Not Polyester: From Friction to Feature

Product Thinking · AI-Assisted Building · Chrome Extension (MV3) · JavaScript · Python · 2025

Shipped

Most clothing sites let you filter by size, colour, and price, but almost never by what a garment is actually made of. For me that’s often the deciding detail: I want the cotton kurta or the linen shirt, not the polyester one styled to look like it. On the site I shop from most, finding those meant opening every product page one at a time to read the fabric composition buried in the description.

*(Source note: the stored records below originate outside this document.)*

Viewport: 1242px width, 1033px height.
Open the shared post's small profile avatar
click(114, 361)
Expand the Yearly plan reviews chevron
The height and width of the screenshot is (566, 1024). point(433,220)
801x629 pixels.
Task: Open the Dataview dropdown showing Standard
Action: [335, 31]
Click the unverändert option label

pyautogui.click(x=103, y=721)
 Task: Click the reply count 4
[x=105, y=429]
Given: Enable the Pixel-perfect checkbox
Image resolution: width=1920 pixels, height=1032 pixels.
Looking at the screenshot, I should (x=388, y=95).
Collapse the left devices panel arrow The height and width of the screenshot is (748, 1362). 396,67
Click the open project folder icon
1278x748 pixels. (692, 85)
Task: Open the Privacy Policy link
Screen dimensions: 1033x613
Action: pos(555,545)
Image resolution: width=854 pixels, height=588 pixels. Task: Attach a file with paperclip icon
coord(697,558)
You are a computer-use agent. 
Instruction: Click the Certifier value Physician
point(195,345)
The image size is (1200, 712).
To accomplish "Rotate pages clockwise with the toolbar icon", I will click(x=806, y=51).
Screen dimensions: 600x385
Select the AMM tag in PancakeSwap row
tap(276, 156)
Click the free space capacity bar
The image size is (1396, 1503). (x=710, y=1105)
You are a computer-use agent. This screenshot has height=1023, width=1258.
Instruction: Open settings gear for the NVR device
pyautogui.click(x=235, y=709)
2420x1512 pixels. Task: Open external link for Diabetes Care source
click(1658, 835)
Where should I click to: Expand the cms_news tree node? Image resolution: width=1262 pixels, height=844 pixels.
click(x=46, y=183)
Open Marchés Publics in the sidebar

A product page with the fabric composition hidden inside the Materials & Wash Care section, reading 100% Polyester The data was always there (this dress is 100% polyester), just tucked inside “Materials & Wash Care” on each individual page. You’d only find out after clicking in.

The first attempt

I tried to fix this about two years ago. The product idea was clear to me even then: the site already has the fabric data on every page, it just never lets you sort or choose by it. But I couldn’t get from idea to working tool. Building it was beyond what I could put together on my own, and it stalled.

The AND India sale page as it ships, with Filter & Sort and 715 results but no way to filter by fabric Before: 715 results, and no way to narrow them down by fabric.

The second attempt

I came back to it recently, and this time was different. With AI to build alongside, a couple of prompts got me from “here’s the problem” to a working tool, which was exactly the part that had blocked me for two years.

What it does is simple: pick a fabric, and get back every product made of it. Under the hood it has to know the fabric of every product first, so it reads the composition off each one across the catalog and pulls it into a single tagged, sortable index. A small Chrome extension reads the pages, and a bit of Python collects and organises them. Once that index exists, choosing “linen” and seeing the linen is trivial. I still use it.

The same sale page with a FABRIC filter bar added by the extension, offering All, Cotton, Linen, Modal, Viscose, Polyester, Silk, and Blend After: a fabric bar right where it belongs, so one click narrows 715 results down to just the cotton, or skips the polyester.

What I take from it

The best product features are often the simplest ones. This is a one-line idea: let people choose clothes by fabric. No machine learning, no redesign, no roadmap epic, just data the site already had, made answerable. It’s a small feature, and that’s the point. A site can ship a dozen sophisticated capabilities and still miss the dead-simple filter a real shopper has wanted for years, because it looked too minor to bother with. As a PM I’ve learned to take that instinct seriously and chase the small, obvious fix a user can feel right away before reaching for the impressive one. The simplest thing on the list is often the one worth shipping first.

The gap between my two attempts is the other half of it. Same problem, same idea, same me. What changed is that AI shrank the distance between having a product idea and holding a working version of it. The thing that blocked me for two years wasn’t the idea, it was the build, and that barrier is largely gone now. That’s the shift I care about as a PM. It isn’t AI as one more feature to bolt onto a product, it’s AI changing who gets to build and how fast an idea becomes real. This was me feeling that firsthand, and it’s why I keep building this way.